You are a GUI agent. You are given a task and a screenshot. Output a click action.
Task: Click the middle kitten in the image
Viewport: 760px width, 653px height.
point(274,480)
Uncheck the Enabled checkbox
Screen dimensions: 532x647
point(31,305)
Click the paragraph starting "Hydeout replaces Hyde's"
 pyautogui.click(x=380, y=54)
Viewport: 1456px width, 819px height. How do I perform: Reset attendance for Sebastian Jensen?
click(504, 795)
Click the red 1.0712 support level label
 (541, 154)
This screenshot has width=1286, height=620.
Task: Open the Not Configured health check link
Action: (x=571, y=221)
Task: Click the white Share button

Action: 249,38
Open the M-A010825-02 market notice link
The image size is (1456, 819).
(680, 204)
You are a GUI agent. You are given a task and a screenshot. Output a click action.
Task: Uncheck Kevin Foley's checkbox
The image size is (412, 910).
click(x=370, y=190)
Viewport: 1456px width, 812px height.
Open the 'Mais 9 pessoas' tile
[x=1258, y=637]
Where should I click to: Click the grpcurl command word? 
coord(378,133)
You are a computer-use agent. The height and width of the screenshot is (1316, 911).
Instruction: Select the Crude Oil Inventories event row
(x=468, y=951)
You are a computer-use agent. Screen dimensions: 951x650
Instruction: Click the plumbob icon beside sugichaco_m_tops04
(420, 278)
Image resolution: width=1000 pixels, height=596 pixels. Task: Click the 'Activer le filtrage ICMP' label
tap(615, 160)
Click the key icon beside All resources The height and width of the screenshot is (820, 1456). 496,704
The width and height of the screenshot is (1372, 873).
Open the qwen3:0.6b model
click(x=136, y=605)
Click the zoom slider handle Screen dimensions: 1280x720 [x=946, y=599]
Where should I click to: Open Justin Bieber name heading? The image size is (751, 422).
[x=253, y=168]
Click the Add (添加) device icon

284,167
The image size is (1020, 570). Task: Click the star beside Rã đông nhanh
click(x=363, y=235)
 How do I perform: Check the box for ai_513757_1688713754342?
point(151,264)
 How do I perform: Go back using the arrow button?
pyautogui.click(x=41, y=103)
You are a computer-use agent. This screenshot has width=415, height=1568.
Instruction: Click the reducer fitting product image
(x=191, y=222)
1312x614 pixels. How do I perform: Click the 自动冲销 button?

THE PROBLEM: Rewrite every one of the items above as a JSON list of strings, with one string for each line and blank lines left out.

TASK SOLUTION:
[
  "You are a GUI agent. You are given a task and a screenshot. Output a click action.",
  "Task: Click the middle kitten in the image",
  "Viewport: 760px width, 653px height.",
  "point(274,480)",
  "Uncheck the Enabled checkbox",
  "Screen dimensions: 532x647",
  "point(31,305)",
  "Click the paragraph starting \"Hydeout replaces Hyde's\"",
  " pyautogui.click(x=380, y=54)",
  "Viewport: 1456px width, 819px height. How do I perform: Reset attendance for Sebastian Jensen?",
  "click(504, 795)",
  "Click the red 1.0712 support level label",
  " (541, 154)",
  "This screenshot has width=1286, height=620.",
  "Task: Open the Not Configured health check link",
  "Action: (x=571, y=221)",
  "Task: Click the white Share button",
  "Action: 249,38",
  "Open the M-A010825-02 market notice link",
  "The image size is (1456, 819).",
  "(680, 204)",
  "You are a GUI agent. You are given a task and a screenshot. Output a click action.",
  "Task: Uncheck Kevin Foley's checkbox",
  "The image size is (412, 910).",
  "click(x=370, y=190)",
  "Viewport: 1456px width, 812px height.",
  "Open the 'Mais 9 pessoas' tile",
  "[x=1258, y=637]",
  "Where should I click to: Click the grpcurl command word? ",
  "coord(378,133)",
  "You are a computer-use agent. The height and width of the screenshot is (1316, 911).",
  "Instruction: Select the Crude Oil Inventories event row",
  "(x=468, y=951)",
  "You are a computer-use agent. Screen dimensions: 951x650",
  "Instruction: Click the plumbob icon beside sugichaco_m_tops04",
  "(420, 278)",
  "Image resolution: width=1000 pixels, height=596 pixels. Task: Click the 'Activer le filtrage ICMP' label",
  "tap(615, 160)",
  "Click the key icon beside All resources The height and width of the screenshot is (820, 1456). 496,704",
  "The width and height of the screenshot is (1372, 873).",
  "Open the qwen3:0.6b model",
  "click(x=136, y=605)",
  "Click the zoom slider handle Screen dimensions: 1280x720 [x=946, y=599]",
  "Where should I click to: Open Justin Bieber name heading? The image size is (751, 422).",
  "[x=253, y=168]",
  "Click the Add (添加) device icon",
  "284,167",
  "The image size is (1020, 570). Task: Click the star beside Rã đông nhanh",
  "click(x=363, y=235)",
  " How do I perform: Check the box for ai_513757_1688713754342?",
  "point(151,264)",
  " How do I perform: Go back using the arrow button?",
  "pyautogui.click(x=41, y=103)",
  "You are a computer-use agent. This screenshot has width=415, height=1568.",
  "Instruction: Click the reducer fitting product image",
  "(x=191, y=222)",
  "1312x614 pixels. How do I perform: Click the 自动冲销 button?"
]